In a month to 45 days—weather permitting, this wetter-than-usual spring—Chilhowie will join the growing list of communities boasting recreational trails.

Town officials and citizens broke ground Monday in an almost impromptu ceremony, itself scheduled when sunshine finally figured prominently in the forecast, according to Kelly Spencer-Hill, the town’s parks and wellness department director.

Almost 45 people gathered in Chilhowie’s park along the river where orange lines marked the path for the first phase of the H.L. Bonham Tourism Center Trail. Among them were the town’s mayor, Gary Heninger, and his staff and town work crews.

Many, ironically, sought shade from the bright sun that seemed intent on making up time lost to frequent rains in the last several days.

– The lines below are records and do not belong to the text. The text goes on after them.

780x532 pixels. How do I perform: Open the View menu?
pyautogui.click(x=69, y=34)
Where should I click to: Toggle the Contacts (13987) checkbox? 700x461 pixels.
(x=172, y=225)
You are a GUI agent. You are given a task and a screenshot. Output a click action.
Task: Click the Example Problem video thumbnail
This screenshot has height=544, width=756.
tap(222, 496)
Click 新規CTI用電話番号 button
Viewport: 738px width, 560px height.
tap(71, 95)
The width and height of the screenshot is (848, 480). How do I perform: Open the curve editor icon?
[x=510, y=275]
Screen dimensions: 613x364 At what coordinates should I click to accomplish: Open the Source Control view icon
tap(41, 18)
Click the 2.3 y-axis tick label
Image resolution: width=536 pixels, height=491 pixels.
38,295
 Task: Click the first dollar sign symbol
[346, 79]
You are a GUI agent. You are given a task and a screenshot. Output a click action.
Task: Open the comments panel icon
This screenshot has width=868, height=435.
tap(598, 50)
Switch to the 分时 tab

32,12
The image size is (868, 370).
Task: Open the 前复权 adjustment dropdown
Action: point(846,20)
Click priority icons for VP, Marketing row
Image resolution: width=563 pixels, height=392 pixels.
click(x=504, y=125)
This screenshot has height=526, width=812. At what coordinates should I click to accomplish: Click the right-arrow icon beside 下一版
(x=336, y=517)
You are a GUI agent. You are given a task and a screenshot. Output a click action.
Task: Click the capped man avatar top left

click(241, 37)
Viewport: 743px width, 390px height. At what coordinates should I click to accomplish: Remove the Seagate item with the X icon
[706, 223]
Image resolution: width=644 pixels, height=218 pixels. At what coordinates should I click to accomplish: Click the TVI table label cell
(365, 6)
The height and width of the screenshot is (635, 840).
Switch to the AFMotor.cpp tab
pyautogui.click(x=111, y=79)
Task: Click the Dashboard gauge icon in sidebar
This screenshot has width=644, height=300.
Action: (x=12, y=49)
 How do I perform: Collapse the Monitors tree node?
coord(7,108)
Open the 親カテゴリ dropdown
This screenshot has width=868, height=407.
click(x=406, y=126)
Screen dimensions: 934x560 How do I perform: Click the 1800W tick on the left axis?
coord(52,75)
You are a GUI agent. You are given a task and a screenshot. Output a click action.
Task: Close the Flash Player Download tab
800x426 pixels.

The event included a ribbon-cutting and the ceremonial plunging of shovels into the ground, breaking it to signal at last a start for construction of the long-planned trail. That start is imminent for a project that finally cleared years of study, design and redesign hurdles to Virginia Department of Transportation requirements.

The new trail is the first phase of a project that will see trails on both sides of the Middle Fork of the Holston River. The phase ready for construction loops through the park along the river from the ball field to just east of Pine Avenue, then along Railroad Avenue with a swing to the south around the basketball courts.

In a later phase, a bridge will span the river to link the park to a trail to be built between the river and Interstate 81 and link the tourism center to the trails. The date of the start of that work remains unknown, according to Heninger.

Kyra Bishop, president of Chilhowie Organization for Art, Community and History, told the group she hoped the trail would inspire less active people to take up walking and running.

Chilhowie joins Marion and Saltville with their respective Riverwalk and Salt Trail, and Abingdon with the Virginia Creeper Trail that links to Damascus and the Appalachian Trail, in a club of communities in the region boasting trails promoting health and exposure to the outdoors.